It was reported from Moscow, Russia, that Sergei Eisenstein, the
famous Russian film director and producer, died last night, February
10, 1948.
Sergei M. Eisenstein had been widely acclaimed as one of the world's
foremost movie directors. He was responsible for such outstanding
examples of the cinema art as "Potemkin" and "Alexander Nevsky," and
he was said to have successfully brought about in the motion picture a
true fusion of all the arts.
That many of his pictures were patently propaganda works was true, but
to students of the movie art this appeared not so much to matter as
the fact that he developed new techniques, devised camera approaches
and sought always to bring out the potential of a still developing
form. That he forgot--or overlooked -- to bring the Marxist message to
one of his films two years ago brought him that fatal kiss of all --
the accusation from the authoritative Soviet magazine, Culture and
Life, that his productions had been short on the prescribed Soviet
requirement of art and interpretation of history.
One of his most striking contributions was the development of the
montage and a new method of cutting and mounting film after "shooting"
was over to produce a rapid panoramic progression of images that
forcefully projected some idea. "A work of art understood dynamically
is just the process of arranging images and feelings in the mind of
the spectator," he wrote.
He once tried Hollywood. The visit was not a success and ended without
his ever having been assigned a single picture. He did, however, go to
Mexico, where he collaborated in the writing and directing of "Thunder
Over Mexico," which was released here in a heavily edited version.
Other pictures which had wide showing here were "Ten Days That Shook
the World," "General Line" and "The Silver Lining."
Work on "Ivan the Terrible"
It was the second part of a trilogy on "Ivan the Terrible" that halted
the director in mid-work in 1946. Having failed to portray what an
official paper called "contemporary realism" the film expert
coincidentally developed a heart attack.
A few months later he was reported to have regretted that he had
"permitted a distortion of historical facts, which made our film bad
and ideologically defective." Apart from what forces were brought upon
him at home he remained to professional and lay filmgoers here a man
of great intellectual vigor and unremitting faith in films as an art
form.
He was born in 1898, was trained as a civil engineer and architect.

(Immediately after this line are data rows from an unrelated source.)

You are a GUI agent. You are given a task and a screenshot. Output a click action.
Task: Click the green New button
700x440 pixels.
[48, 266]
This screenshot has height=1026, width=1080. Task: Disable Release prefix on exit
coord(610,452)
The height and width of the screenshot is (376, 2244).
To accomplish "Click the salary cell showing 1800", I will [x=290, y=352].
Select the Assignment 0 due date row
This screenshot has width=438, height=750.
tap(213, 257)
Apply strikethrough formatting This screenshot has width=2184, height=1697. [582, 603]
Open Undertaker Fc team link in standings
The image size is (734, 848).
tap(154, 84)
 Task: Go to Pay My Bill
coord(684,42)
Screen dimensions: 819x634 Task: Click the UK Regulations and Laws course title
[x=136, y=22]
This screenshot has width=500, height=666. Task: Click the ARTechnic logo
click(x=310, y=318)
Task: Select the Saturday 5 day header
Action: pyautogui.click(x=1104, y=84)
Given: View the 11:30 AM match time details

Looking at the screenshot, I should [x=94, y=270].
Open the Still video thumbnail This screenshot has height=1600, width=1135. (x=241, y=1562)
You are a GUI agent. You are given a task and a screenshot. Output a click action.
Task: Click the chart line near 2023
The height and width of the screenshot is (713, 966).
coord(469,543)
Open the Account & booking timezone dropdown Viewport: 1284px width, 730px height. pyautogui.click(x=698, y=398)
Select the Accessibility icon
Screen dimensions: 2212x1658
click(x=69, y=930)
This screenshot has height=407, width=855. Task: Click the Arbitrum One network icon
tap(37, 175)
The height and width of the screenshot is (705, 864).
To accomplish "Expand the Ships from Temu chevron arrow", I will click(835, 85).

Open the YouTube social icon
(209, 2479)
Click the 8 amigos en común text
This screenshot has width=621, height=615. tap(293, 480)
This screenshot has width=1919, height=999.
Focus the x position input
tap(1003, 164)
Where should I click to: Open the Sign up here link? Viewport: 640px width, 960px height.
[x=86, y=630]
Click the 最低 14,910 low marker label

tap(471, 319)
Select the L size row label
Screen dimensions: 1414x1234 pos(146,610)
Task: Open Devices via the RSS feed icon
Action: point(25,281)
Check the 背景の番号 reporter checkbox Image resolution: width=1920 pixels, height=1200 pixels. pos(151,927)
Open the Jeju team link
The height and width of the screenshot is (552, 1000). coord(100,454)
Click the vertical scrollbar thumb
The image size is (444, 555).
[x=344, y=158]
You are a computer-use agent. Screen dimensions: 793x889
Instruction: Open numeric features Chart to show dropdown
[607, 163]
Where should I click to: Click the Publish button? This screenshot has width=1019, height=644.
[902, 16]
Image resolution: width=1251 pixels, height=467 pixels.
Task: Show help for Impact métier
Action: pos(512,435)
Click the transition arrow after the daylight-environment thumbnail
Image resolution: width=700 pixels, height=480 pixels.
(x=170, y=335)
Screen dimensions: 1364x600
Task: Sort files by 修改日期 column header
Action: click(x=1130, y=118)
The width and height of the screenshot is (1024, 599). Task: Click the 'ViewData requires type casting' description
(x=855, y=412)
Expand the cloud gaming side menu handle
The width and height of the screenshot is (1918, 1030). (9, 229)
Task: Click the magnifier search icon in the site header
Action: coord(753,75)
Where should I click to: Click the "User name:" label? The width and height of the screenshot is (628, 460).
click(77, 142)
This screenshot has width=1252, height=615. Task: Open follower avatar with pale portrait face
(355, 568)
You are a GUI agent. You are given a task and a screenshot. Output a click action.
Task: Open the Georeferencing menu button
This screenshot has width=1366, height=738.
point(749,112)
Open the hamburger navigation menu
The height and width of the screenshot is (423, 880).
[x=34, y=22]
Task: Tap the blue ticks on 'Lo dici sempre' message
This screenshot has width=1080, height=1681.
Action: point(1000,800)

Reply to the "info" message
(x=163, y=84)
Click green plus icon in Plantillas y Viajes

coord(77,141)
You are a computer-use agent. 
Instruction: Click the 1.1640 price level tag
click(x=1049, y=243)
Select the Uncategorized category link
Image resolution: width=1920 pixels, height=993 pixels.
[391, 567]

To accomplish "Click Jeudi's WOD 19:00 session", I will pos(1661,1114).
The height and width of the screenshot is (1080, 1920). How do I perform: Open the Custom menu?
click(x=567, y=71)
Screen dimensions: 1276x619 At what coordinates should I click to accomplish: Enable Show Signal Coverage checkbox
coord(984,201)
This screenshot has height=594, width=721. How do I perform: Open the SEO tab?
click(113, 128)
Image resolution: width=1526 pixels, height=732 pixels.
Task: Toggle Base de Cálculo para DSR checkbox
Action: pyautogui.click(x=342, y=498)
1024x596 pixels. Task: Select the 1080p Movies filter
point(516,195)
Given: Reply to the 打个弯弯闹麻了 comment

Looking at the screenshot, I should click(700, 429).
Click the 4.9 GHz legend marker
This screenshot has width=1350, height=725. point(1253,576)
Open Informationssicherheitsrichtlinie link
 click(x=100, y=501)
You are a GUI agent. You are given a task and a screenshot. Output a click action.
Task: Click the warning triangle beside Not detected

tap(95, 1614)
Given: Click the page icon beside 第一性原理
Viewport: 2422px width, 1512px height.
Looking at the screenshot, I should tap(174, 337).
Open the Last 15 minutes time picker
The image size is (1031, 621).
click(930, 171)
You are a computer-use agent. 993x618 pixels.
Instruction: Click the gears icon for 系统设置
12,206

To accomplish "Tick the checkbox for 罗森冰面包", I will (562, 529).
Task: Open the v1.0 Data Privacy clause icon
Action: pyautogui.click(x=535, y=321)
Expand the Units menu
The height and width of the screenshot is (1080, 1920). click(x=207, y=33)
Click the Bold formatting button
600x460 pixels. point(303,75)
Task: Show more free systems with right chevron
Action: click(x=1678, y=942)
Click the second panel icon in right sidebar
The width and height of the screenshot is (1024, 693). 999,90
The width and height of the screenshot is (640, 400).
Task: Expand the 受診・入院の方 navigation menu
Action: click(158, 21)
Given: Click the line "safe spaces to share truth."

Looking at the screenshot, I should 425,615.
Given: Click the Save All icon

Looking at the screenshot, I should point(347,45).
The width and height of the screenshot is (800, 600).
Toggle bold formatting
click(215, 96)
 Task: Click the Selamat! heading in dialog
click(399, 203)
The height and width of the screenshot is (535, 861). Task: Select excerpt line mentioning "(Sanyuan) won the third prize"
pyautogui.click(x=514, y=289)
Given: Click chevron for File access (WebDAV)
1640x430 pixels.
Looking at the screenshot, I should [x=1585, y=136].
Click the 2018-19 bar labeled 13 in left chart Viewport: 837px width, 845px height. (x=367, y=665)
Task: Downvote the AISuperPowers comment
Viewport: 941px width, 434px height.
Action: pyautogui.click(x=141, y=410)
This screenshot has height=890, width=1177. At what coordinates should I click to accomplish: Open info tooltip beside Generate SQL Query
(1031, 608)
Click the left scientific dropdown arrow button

During the revolution he built trenches for the Bolsheviki. He was
only 26 when he directed "Potemkin," which has been hailed as his
greatest picture. It described the revolt of the sailors on the
armored ship Potemkin during the abortive revolt of 1905.
The first part of "Ivan the Terrible" was exhibited in New York a year
ago. Bosley Crowther, writing in The New York Times, called it the
product of one of the really great artist in the (film) medium and
praised it as a story of "awesome and monumental impressiveness in
which the senses are saturated with medieval majesty."